*WHAT IS BEING ASKED*:
Copy out the entries word for word, starting at the very first line and ending with the line that contains "Select the GARANTI", including both of those lines.

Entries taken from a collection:
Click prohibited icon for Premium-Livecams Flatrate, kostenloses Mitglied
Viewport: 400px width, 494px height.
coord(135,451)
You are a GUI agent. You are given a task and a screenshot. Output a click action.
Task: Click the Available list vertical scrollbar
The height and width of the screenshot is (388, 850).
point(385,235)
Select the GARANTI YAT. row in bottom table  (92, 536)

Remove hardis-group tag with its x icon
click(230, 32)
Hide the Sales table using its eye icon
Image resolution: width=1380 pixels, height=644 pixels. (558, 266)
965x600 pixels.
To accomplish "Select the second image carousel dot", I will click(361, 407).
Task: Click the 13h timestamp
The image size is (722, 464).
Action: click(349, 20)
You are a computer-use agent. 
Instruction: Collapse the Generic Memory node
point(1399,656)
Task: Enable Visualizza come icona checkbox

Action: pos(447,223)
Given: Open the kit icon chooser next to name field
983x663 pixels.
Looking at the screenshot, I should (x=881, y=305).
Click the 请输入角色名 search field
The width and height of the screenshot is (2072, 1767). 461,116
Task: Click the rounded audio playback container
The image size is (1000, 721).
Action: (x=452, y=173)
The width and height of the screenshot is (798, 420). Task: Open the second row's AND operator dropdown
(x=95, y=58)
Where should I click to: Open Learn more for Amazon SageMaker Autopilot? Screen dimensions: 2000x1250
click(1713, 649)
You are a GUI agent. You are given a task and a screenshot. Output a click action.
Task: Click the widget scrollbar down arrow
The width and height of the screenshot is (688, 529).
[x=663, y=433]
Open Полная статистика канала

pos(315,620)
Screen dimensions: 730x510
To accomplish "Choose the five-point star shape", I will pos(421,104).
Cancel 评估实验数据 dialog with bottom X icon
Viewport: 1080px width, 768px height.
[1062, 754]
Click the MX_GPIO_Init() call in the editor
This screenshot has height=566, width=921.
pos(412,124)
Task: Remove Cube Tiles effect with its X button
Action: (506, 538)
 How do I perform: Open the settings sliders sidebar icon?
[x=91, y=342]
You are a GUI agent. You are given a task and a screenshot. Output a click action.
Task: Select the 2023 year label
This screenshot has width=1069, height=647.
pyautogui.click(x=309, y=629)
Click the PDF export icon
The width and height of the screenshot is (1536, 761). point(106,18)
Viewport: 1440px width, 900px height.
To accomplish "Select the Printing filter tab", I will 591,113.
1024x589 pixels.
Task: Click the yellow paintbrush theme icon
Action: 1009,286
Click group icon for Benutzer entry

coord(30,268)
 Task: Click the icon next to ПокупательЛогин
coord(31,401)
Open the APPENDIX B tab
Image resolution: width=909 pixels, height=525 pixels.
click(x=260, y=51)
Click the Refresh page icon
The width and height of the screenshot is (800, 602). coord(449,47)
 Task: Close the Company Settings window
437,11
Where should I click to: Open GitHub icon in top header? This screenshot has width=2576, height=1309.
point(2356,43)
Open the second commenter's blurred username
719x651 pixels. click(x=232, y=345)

*SOLUTION TO THIS TASK*:
Click prohibited icon for Premium-Livecams Flatrate, kostenloses Mitglied
Viewport: 400px width, 494px height.
coord(135,451)
You are a GUI agent. You are given a task and a screenshot. Output a click action.
Task: Click the Available list vertical scrollbar
The height and width of the screenshot is (388, 850).
point(385,235)
Select the GARANTI YAT. row in bottom table  (92, 536)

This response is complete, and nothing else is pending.